- Task details -
Decide whether each statement agrees with the text on housing unaccompanied minors, and for each give yes or no plus the exact words from the text that settle it. (a) Youths are now often held by customs for more than three days. (b) Organizations with 50 or more beds to spare are common. (c) The youths are sent to military bases in Texas, Arizona or Oklahoma.

- Extract to read -
□ □ □

But that was in a time of more manageable numbers, when youths were processed fairly quickly by customs and shuttled to such programs for short-term care until youths could be reunified in the U.S. or safely returned home.
Now, reports indicate that youths are often detained by customs for more than three days, and are then sent to military bases in either Texas, California or Oklahoma. From there, it’s on to more stable placements, followed hopefully by a kinship placement or return home.
ORR is looking to ramp up the array of placement options and soon phase out the whole “hundreds of children living on military bases” step in the process.
It will be interesting to see what organizations or local governments do with this potential. Organizations with 50 or more beds to spare are few and far between, so you have to think the best potential is for organizational expertise to be paired with municipal vacant space.
Could a shuttered juvenile detention center, for example, be retrofitted for child welfare purposes and managed by care providers in a way that worked? Perhaps a closed-down school?
There is one obvious risk in taking on such a venture: Congress could move to roll back the entire policy of DHS handing over custody of captured minors to HHS, turning off the tap for serving these youth.
The DHS-HHS arrangement on unaccompanied minors is a great achievement in compassionate partnership between two federal entities. But the exploding scope of the program has put UAC into the proximity of two political third rails: spending increases and immigration reform.

□ □ □

- Provided data -
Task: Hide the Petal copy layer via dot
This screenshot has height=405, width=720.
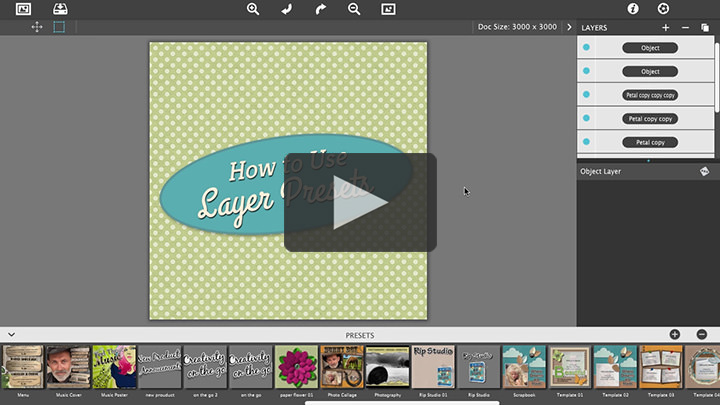Action: (586, 142)
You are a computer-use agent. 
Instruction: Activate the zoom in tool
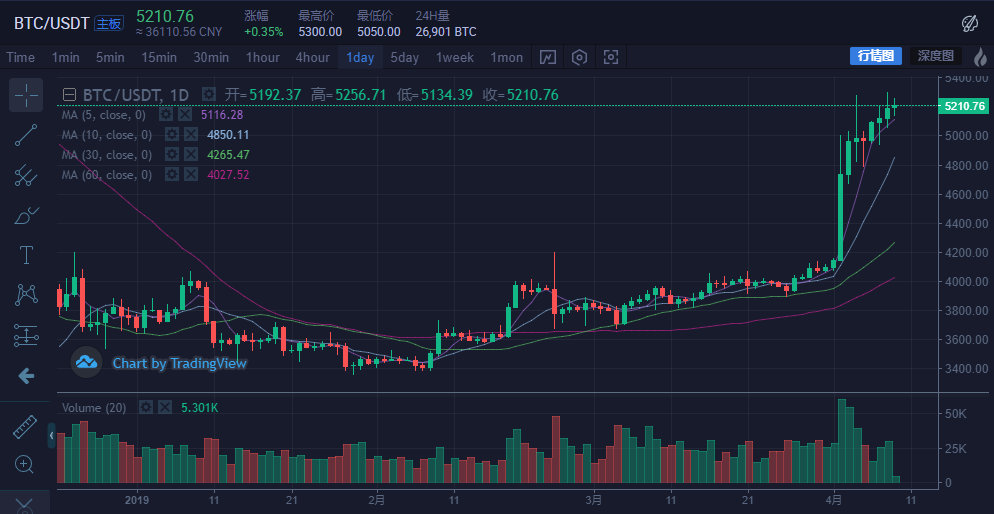click(26, 464)
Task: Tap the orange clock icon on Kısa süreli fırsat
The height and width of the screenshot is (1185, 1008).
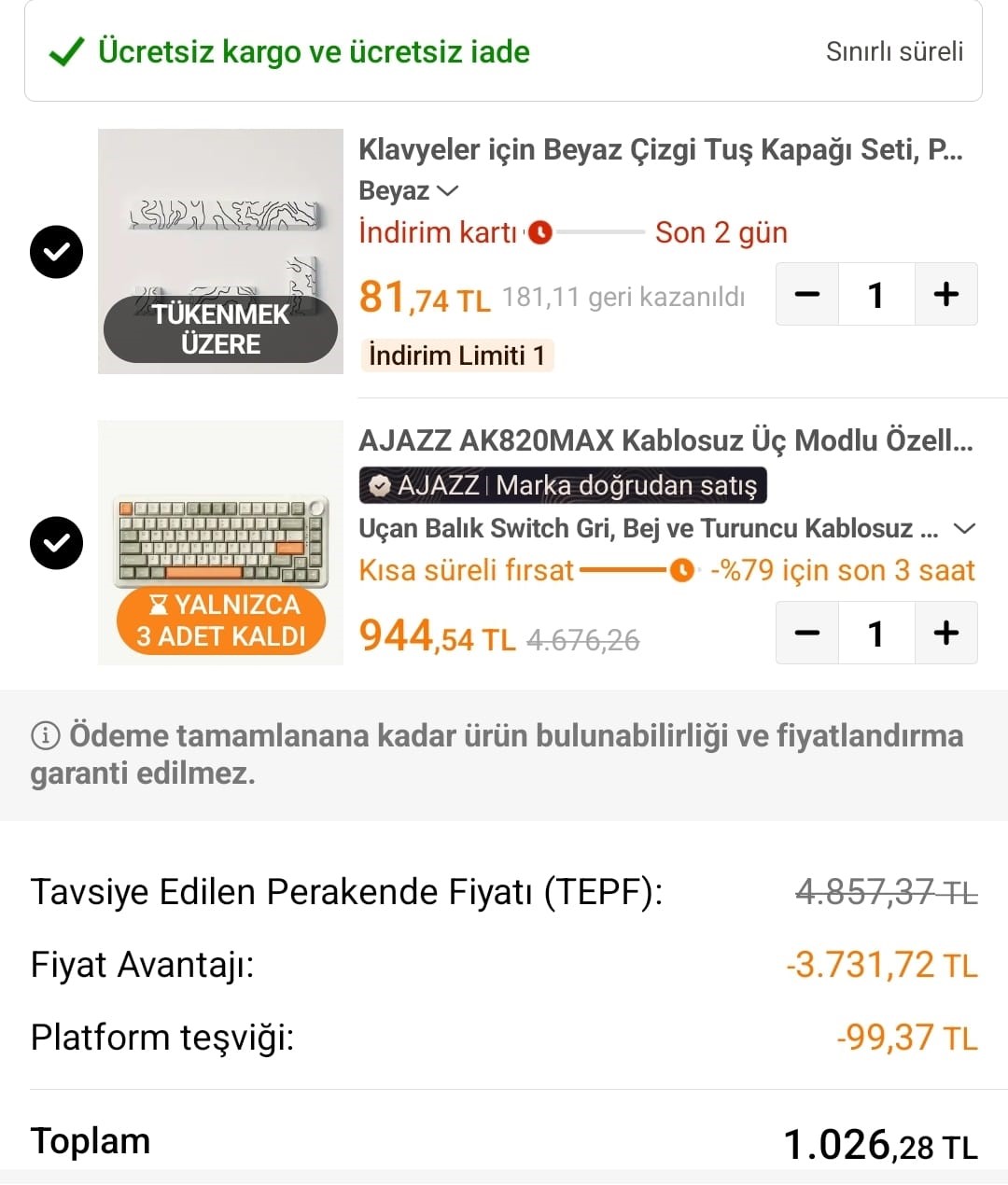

□ □ □

- Expected output -
(a) Yes: "youths are often detained by customs for more than three days"
(b) No: "Organizations with 50 or more beds to spare are few and far between"
(c) No: "sent to military bases in either Texas, California or Oklahoma"